I nodded. I’d even kept this truth from Kurt, for fear that he would somehow try to use it to sabotage the wedding.

“He knows. I told him after we started the adoption papers. I wish I’d told him before. I was supposed to pay the family back later by helping him with some of the home births he thought would come up. I just kept thinking that it wouldn’t happen, that the wives would get too old. I didn’t want to think about how much longer he could keep having more children if he married younger and younger women.” She played with her engagement ring, twisting it in that way only a woman who is still getting used to it will do.

“Did Kenneth get mad that you’d hidden that from him?” I asked.

She let out a breath, nodding. “It was pretty bad. But he did say that he remembered you telling him that all normal couples have disagreements. It’s the ones who learn how to deal with the conflict who survive and thrive, not the ones who avoid it.” She looked at me, clearly hoping I would say something comforting.

“It’s certainly true of my marriage. We’ve fought plenty and we still love each other.” As I said it, I realized that this was partly true because the more we felt free to fight, the more we trusted each other. Or I hoped that we did.

“Well, thank you for the advice,” she said, her eyes shining. “I think you may have saved my marriage in advance.”

After that, we veered into a discussion about Talitha, who was “frighteningly quiet and good,” according to Naomi. She always did her homework. She helped around the house. She never watched television, played on the Internet, or asked to go out, and she seemed to have no interest in making friends at school.

“I wonder if she is just too used to being hurt by the people who are supposed to love her to make any new connections,” Naomi said. “I want to make everything better, but it’s going to take a long time.”

Yes, it would, and the worst part was that she might have to accept that there were some things she could never fix. But I didn’t say that.

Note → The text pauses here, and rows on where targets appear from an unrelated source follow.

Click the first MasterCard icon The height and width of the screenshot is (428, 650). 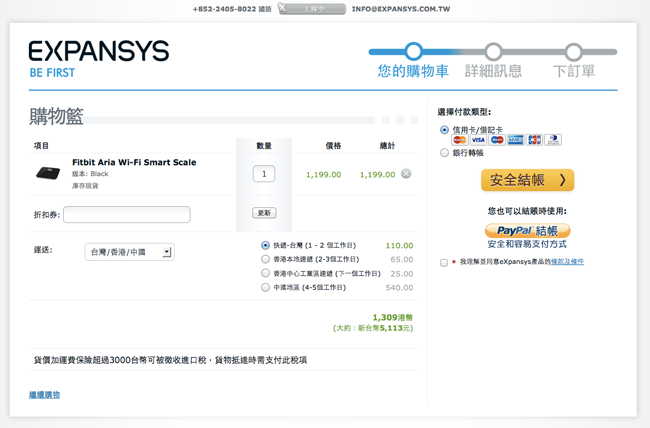[459, 140]
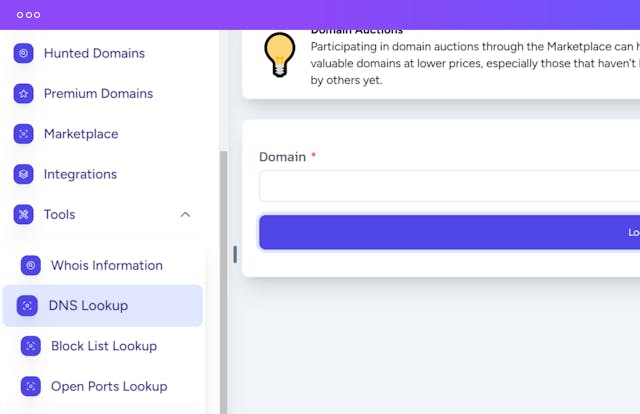Viewport: 640px width, 414px height.
Task: Go to Premium Domains label
Action: (x=98, y=93)
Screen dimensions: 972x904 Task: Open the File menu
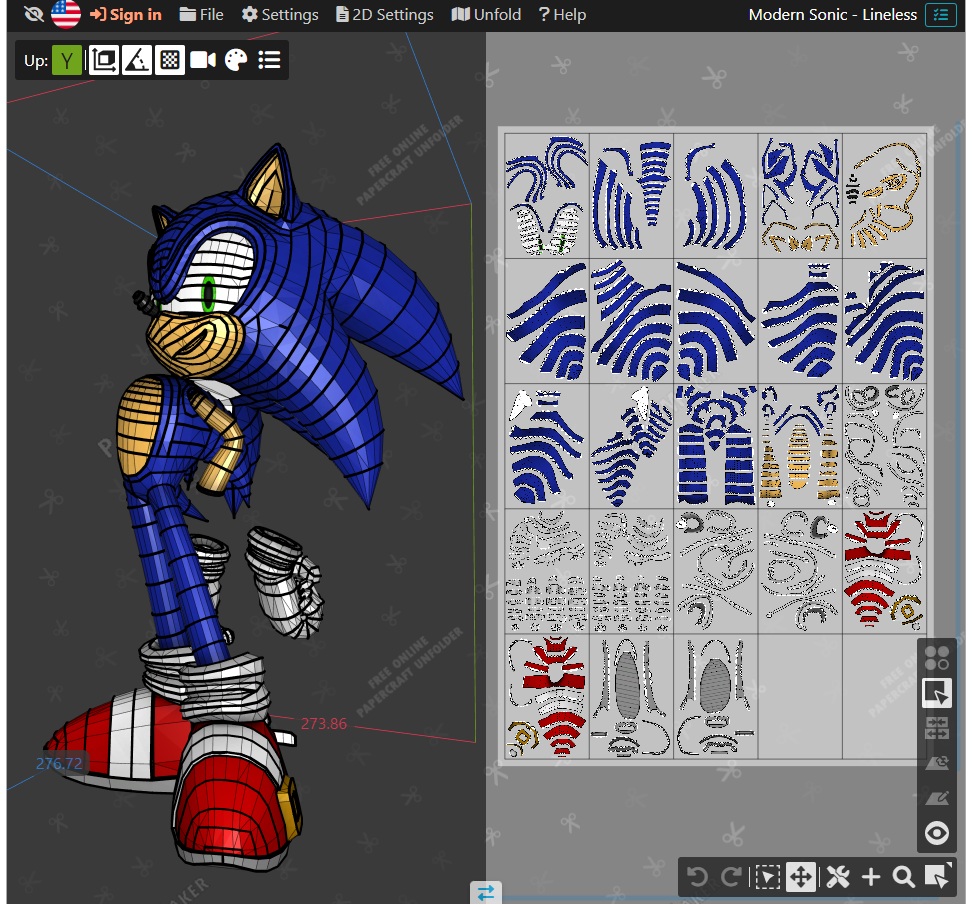[201, 15]
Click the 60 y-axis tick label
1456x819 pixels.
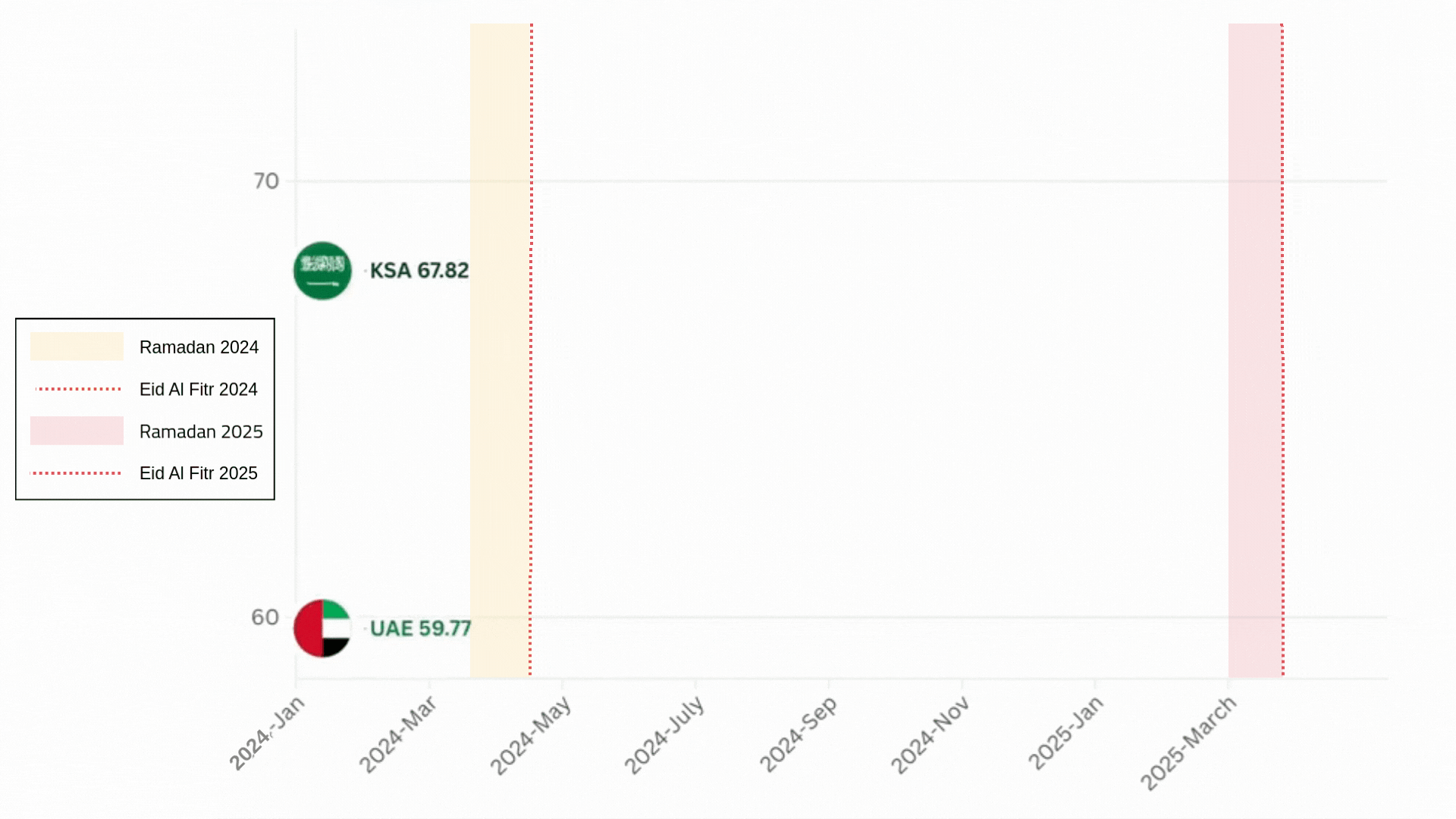point(265,617)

“I think she’s a very lucky girl, with you and Kenneth as her parents.” I patted Naomi’s hand.

“Thank you,” she said. “You always know the right thing to say.”

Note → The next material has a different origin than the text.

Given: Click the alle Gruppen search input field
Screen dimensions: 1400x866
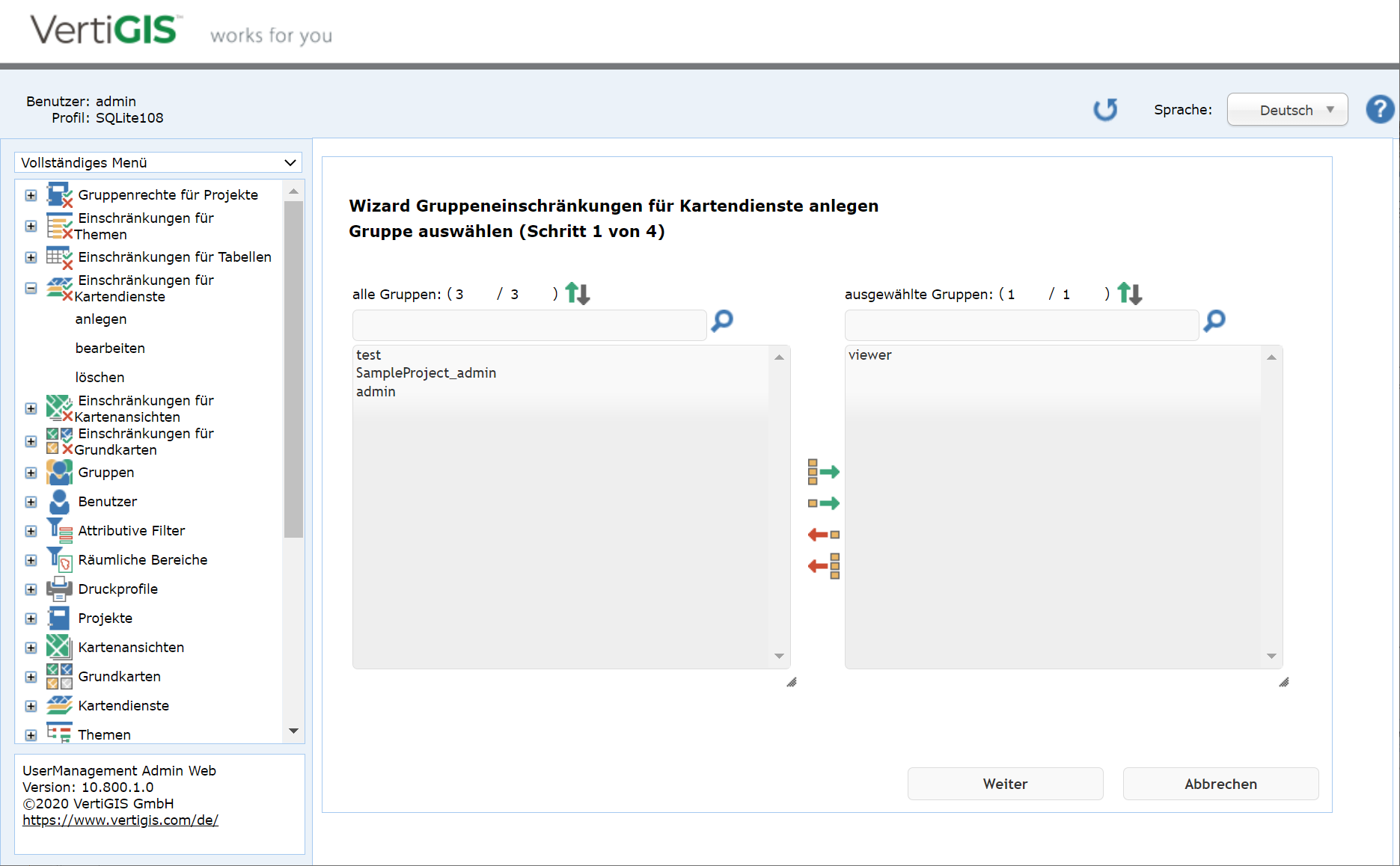Looking at the screenshot, I should 529,325.
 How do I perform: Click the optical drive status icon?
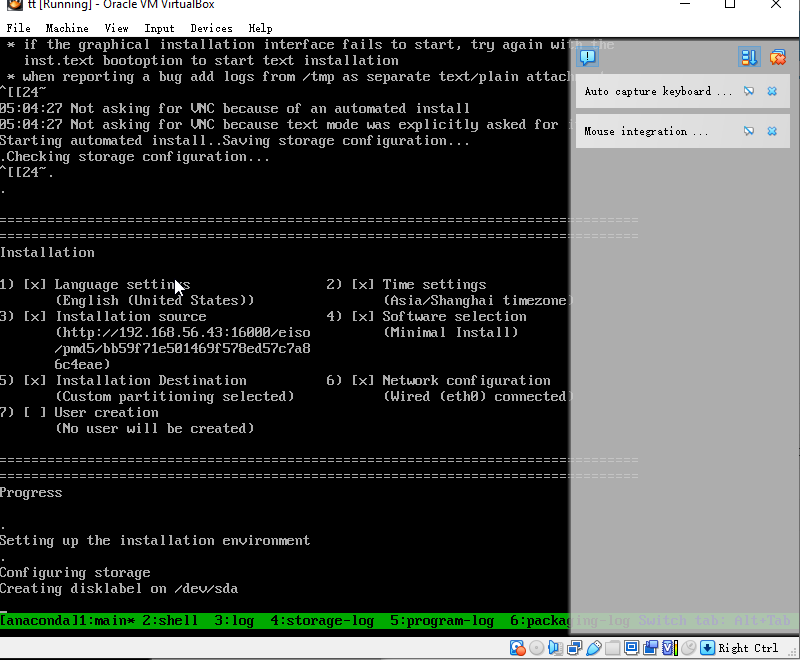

I wasn’t sure that was true.

Then with a sigh, Naomi admitted, “Sarah has disappeared. Not a word from her to anyone. I don’t even know if she’s still in Utah.”

Poor Sarah. She had been through too much. But maybe it was best for her to be on her own for a while. And that could be a good thing for Talitha, too. I didn’t know if Naomi had guessed at the truth about Sarah and Rebecca’s biological relationship, and I didn’t want to talk about it in any case, so I left it alone.

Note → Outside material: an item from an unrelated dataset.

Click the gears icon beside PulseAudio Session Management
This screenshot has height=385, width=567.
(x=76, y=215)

“Rebecca has come to visit Talitha once, but she’s so busy with the other children that she doesn’t have time for more than that. I wonder sometimes if she can possibly have enough time to give to that many children,” Naomi said.

It was a good question, though in some sense I thought that children would take up as much time as you could give them. There was never a point where they thought you’d given them too much attention.

We were quiet for a long moment.

“Sometimes I wonder if I should just give up school. At least for a few years, until Talitha is settled,” she said at last, her head low and her eyes not meeting mine.

I hadn’t expected this. Naomi had seemed like such a modern woman to me, throwing off the ideals of my generation. It was something I had noticed more and more in the church, and outside of it. Younger women seemed to have no understanding of why a woman would choose only to stay at home, giving up all ambitions outside of motherhood.